Passage to read ▸
Church offertories have also gone digital.
Our Lady of Unity Parish in Parañaque adopted the use of a QR code generated by a mobile wallet app to collect donations.
In religious services, ushers would typically roam around with baskets attached to a rod to collect offertory.
Using Gcash, churchgoers may scan the QR codes attached to the benches to donate.
The Church goers may also scan the code that can be seen on their Facebook page and live stream, the parish said.
Some online users found this initiative innovative and convenient.
“Tried it na this morning after the 9 a.m. mass. Super convenient. Thanks, OLUP!” a Facebook user said.
“Pati si lord may Gcash na,” another wrote in jest.
Another church in Quezon City also digitized their offertory collection.
San Roque Parish now collects donations through Gcash, Robinsonsbank, Banco De Oro as announced on their live broadcast.
Aside from Gcash QR code and bank transfer options, those who are watching the live stream of San Roque Parish may also send Facebook Stars, a feature that allows users to monetize their stream.
Each star is equivalent to $0.01 or P0.59. ($1= P58.99; Figures from Google exchange rate)
In May 2020, the Catholic Bishops’ Conference of the Philippines set guidelines for conduct of religious services amid the COVID-19 pandemic.
Based on this, during the offertory, instead of passing baskets from person to person on each bench, the church may designate boxes or collection points where the faithfuls can place their contributions.

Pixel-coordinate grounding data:

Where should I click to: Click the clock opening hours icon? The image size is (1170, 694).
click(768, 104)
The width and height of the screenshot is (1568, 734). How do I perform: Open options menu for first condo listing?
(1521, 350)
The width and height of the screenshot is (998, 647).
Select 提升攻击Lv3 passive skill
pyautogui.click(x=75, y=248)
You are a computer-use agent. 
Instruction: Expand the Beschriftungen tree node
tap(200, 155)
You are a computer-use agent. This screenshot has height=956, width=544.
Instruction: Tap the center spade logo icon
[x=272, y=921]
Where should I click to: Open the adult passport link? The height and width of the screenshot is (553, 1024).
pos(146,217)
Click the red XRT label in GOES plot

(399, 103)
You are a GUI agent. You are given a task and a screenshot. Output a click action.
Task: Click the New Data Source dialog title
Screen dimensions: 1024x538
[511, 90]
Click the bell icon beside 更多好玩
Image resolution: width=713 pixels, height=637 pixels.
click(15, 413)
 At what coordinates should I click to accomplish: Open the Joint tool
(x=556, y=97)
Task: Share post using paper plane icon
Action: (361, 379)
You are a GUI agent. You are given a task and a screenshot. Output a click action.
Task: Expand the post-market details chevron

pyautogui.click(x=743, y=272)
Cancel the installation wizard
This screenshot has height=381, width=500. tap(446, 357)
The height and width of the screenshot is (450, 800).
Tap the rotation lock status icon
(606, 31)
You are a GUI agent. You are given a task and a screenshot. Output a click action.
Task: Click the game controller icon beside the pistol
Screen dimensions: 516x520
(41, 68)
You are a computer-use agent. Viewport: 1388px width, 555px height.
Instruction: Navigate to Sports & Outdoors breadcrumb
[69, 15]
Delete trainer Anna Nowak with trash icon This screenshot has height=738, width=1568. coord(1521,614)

Exercise ▸
Write out the full article on digital church offertories word for word. None of the rows are needed here.

Solution to the problem ▸
Church offertories have also gone digital.
Our Lady of Unity Parish in Parañaque adopted the use of a QR code generated by a mobile wallet app to collect donations.
In religious services, ushers would typically roam around with baskets attached to a rod to collect offertory.
Using Gcash, churchgoers may scan the QR codes attached to the benches to donate.
The Church goers may also scan the code that can be seen on their Facebook page and live stream, the parish said.
Some online users found this initiative innovative and convenient.
“Tried it na this morning after the 9 a.m. mass. Super convenient. Thanks, OLUP!” a Facebook user said.
“Pati si lord may Gcash na,” another wrote in jest.
Another church in Quezon City also digitized their offertory collection.
San Roque Parish now collects donations through Gcash, Robinsonsbank, Banco De Oro as announced on their live broadcast.
Aside from Gcash QR code and bank transfer options, those who are watching the live stream of San Roque Parish may also send Facebook Stars, a feature that allows users to monetize their stream.
Each star is equivalent to $0.01 or P0.59. ($1= P58.99; Figures from Google exchange rate)
In May 2020, the Catholic Bishops’ Conference of the Philippines set guidelines for conduct of religious services amid the COVID-19 pandemic.
Based on this, during the offertory, instead of passing baskets from person to person on each bench, the church may designate boxes or collection points where the faithfuls can place their contributions.